Color, indeed, plays a crucial role in making a website look pretty. However, there’s more to color as used in websites than meets the eye.

Many of us may not realize it, but the colors as used on anyone website are also meant to elicit certain reactions, emotions, and attitudes from the people who visit them. At least that’s what color psychology is telling us.

What is color psychology?

Color psychology is a sub-field of behavioral psychology that studies how colors affect human behavior. It focuses on the emotions, attitudes, and values associated with colors. Let’s look at some of those colors and human behaviors most closely associated with them.

Red

Have you ever wondered why most, if not all, of the sale signs you’ve seen in your life, are red?

Red is perceived as a color that creates a sense of urgency, and it actually makes sense.
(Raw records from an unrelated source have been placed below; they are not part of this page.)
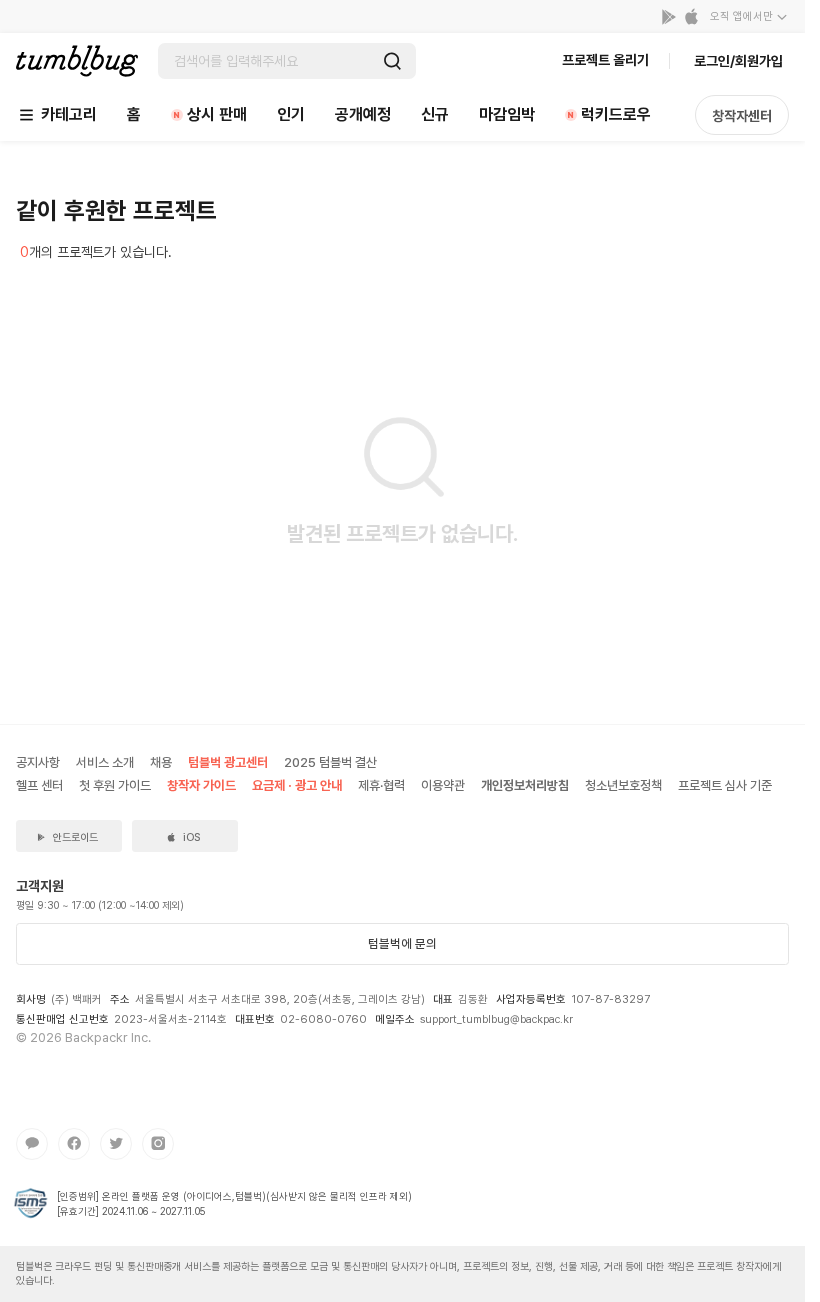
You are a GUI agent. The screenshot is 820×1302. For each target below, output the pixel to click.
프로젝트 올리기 (605, 60)
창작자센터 (742, 116)
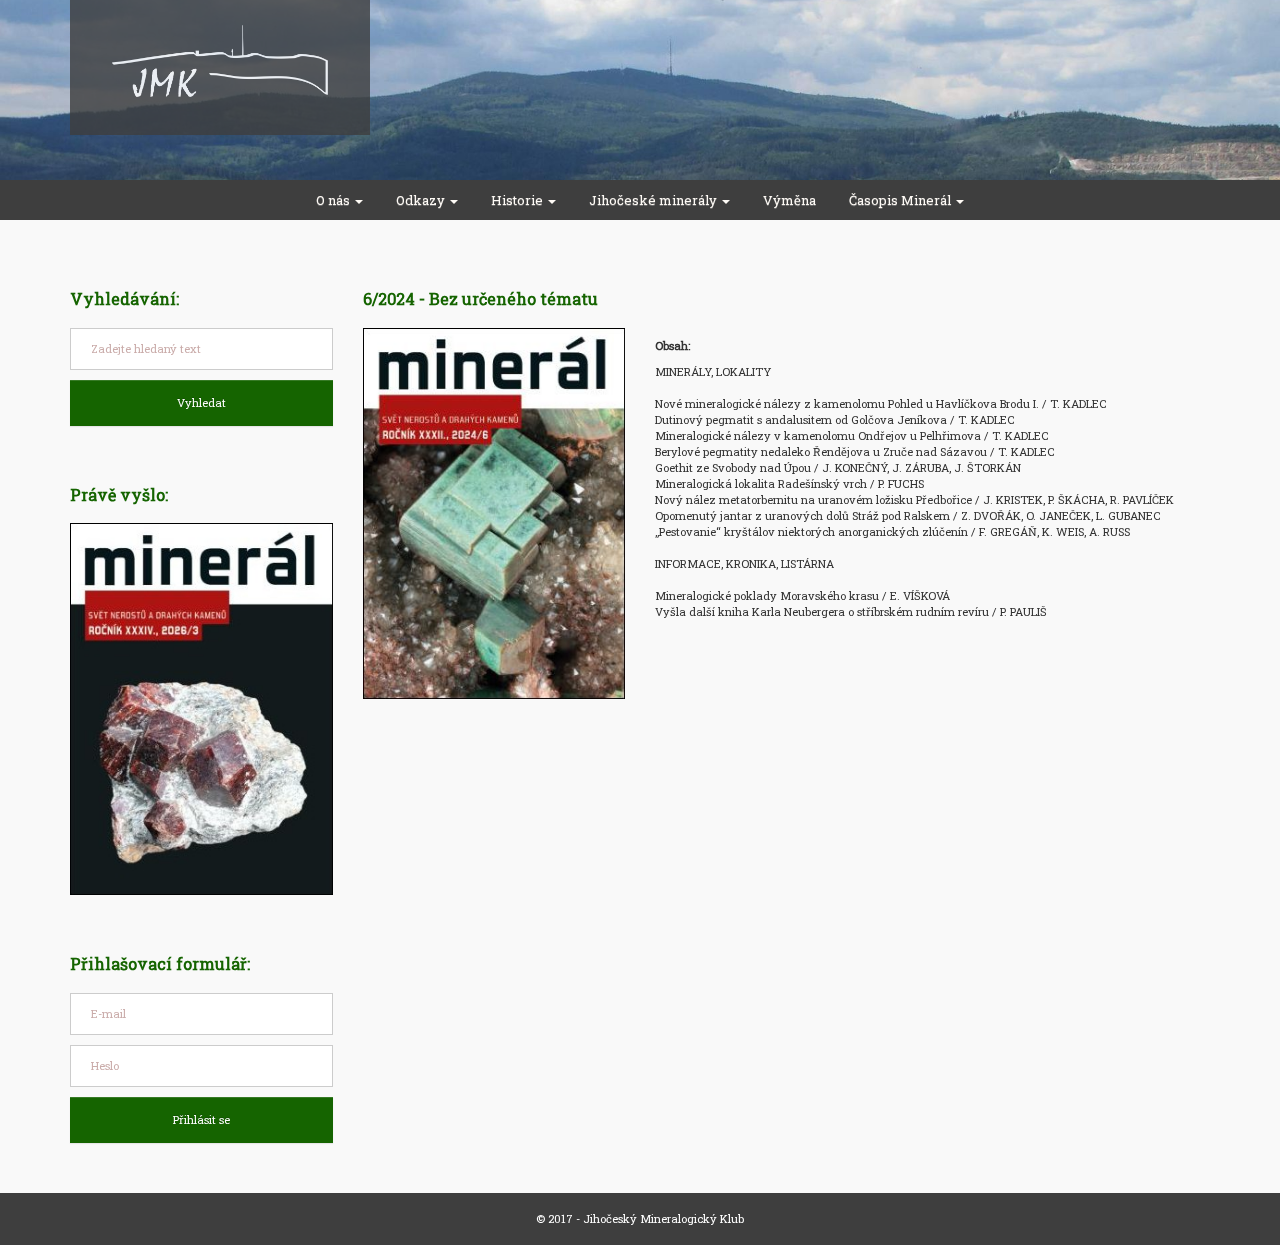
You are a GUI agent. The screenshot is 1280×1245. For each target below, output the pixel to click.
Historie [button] (518, 200)
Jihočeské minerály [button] (654, 200)
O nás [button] (334, 200)
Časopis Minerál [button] (901, 200)
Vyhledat (201, 402)
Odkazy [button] (422, 200)
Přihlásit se (201, 1119)
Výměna (789, 200)
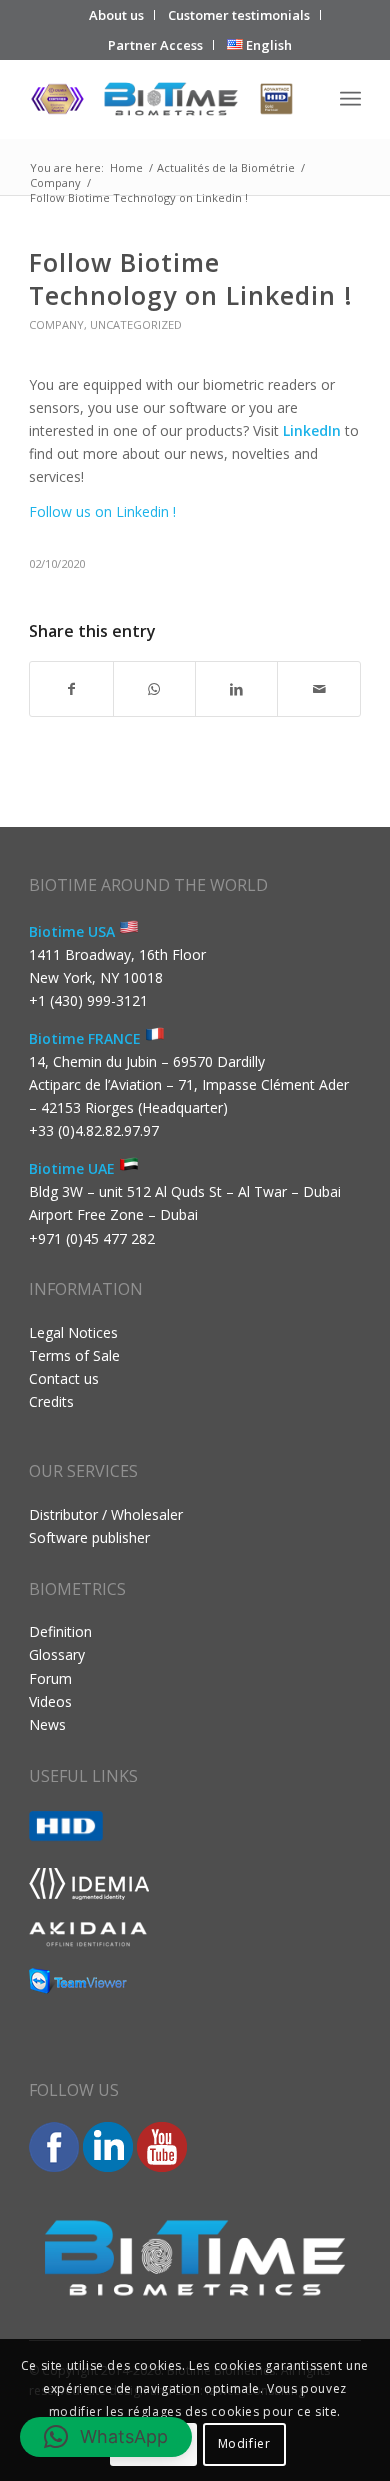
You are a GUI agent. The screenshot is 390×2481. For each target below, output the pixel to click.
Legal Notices (73, 1332)
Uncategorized (136, 324)
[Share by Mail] (318, 689)
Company (56, 324)
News (47, 1724)
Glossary (57, 1654)
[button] (106, 2437)
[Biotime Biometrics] (161, 99)
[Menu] (350, 99)
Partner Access (155, 45)
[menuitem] (117, 15)
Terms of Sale (74, 1355)
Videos (50, 1701)
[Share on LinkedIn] (236, 689)
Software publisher (89, 1537)
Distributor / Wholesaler (106, 1514)
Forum (50, 1678)
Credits (51, 1401)
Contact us (64, 1378)
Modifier (244, 2443)
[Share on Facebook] (71, 689)
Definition (60, 1631)
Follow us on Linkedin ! (102, 511)
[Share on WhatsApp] (154, 689)
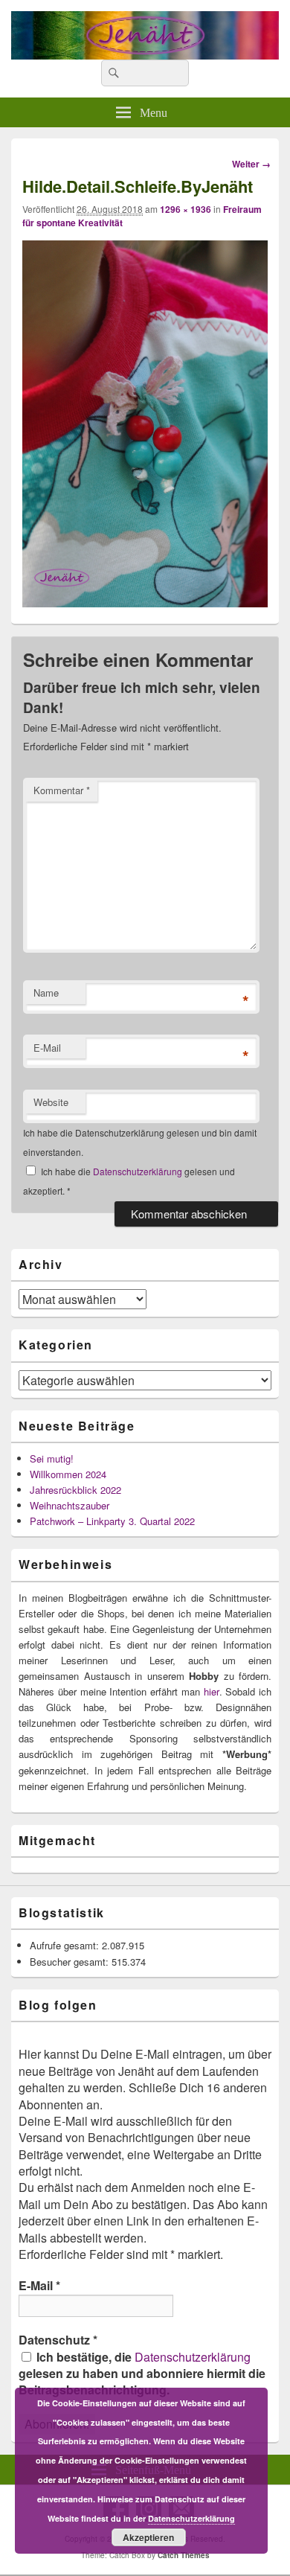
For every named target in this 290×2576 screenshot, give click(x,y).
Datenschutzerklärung (138, 1171)
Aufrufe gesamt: (66, 1945)
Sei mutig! (52, 1458)
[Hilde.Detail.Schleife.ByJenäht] (145, 602)
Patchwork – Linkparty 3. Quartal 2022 (112, 1521)
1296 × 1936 (185, 209)
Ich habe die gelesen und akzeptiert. (129, 1181)
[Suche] (112, 73)
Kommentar (61, 790)
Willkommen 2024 (68, 1474)
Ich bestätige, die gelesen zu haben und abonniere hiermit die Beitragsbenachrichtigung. (142, 2374)
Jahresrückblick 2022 (75, 1490)
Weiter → (251, 163)
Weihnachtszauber (69, 1505)
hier (211, 1691)
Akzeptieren (148, 2537)
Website (50, 1102)
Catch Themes (184, 2555)
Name (46, 992)
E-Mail (47, 1048)
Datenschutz (58, 2340)
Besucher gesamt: (71, 1962)
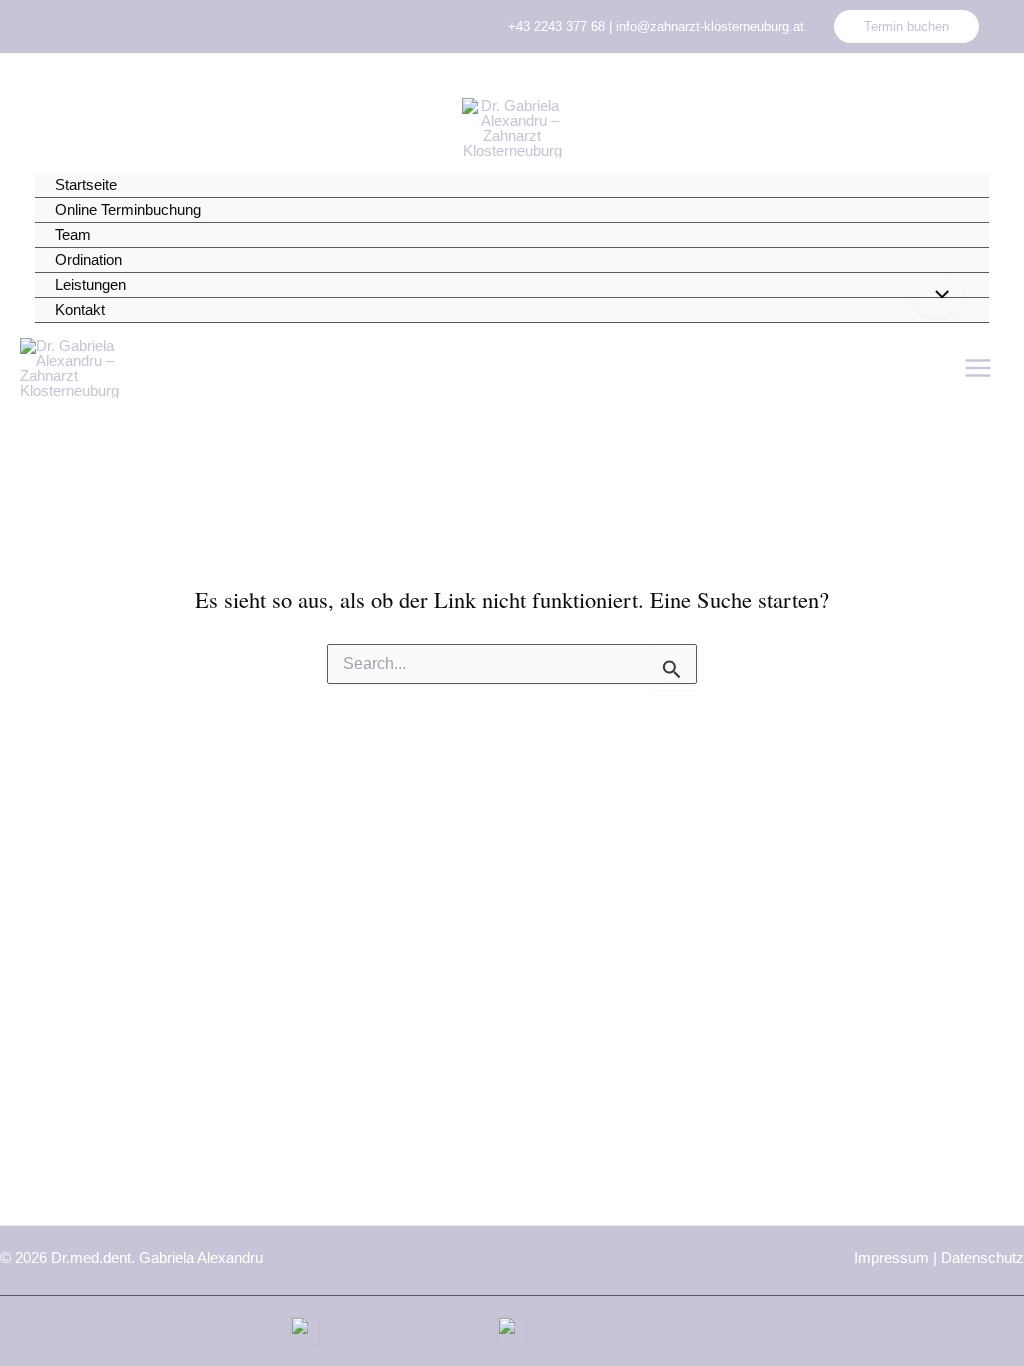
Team (73, 234)
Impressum (891, 1257)
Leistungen (90, 284)
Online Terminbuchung (128, 209)
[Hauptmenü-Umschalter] (978, 368)
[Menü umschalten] (936, 295)
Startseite (86, 184)
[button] (906, 26)
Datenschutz (982, 1257)
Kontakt (80, 309)
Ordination (88, 259)
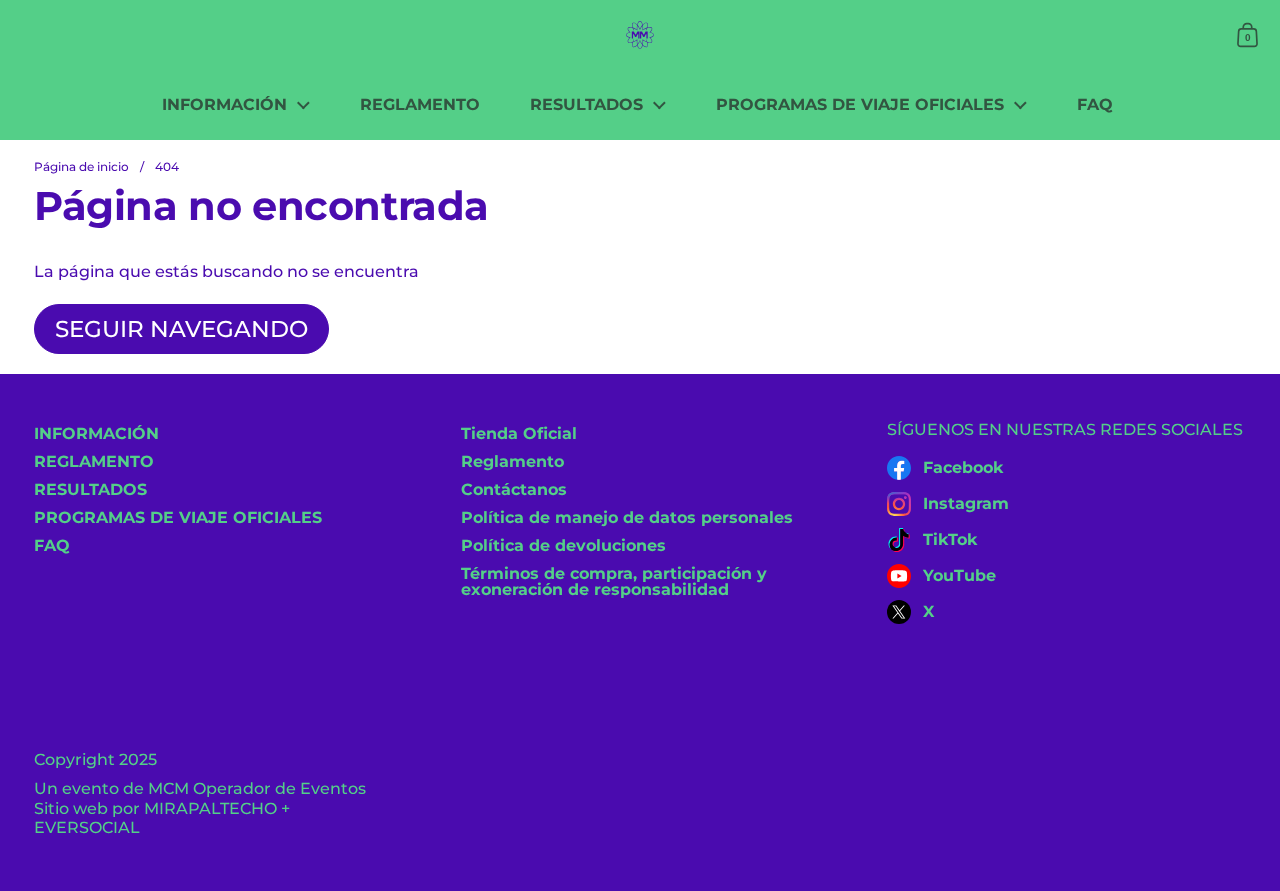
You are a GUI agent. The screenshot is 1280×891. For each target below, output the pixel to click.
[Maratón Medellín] (640, 35)
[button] (1247, 35)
Red, after all, does attract attention and can cause people’s hearts to race, especially when it’s used in marketing material that screams huge discounts for a limited time only.

As far as marketers and businesses that conduct sales or provide tempting offers on a regular basis are concerned, there is no better color for creating a sense of urgency than red. Take a look at what Kmart is doing on its very own Homepage.

Of course, red is also associated with passion, so it pretty much covers a wide range of emotions, from love to jealousy and danger.

Blue

Blue is often associated with calmness. In fact, blue is believed to have a lowering effect on heart rate and blood pressure.

As for business, blue is typically linked by color psychology to stability, trust, security, intelligence, and reliability.

Many organizations, Facebook and Twitter included, use blue, which helps them project any or all the above qualities to the world at large.

Yellow

Yellow is a popular color for websites that want to project a sense of fun, cheerfulness, and optimism. Yellow does all that with ease. After all, yellow represents the color of sunshine. There are even claims that seeing the color yellow makes them feel a little younger.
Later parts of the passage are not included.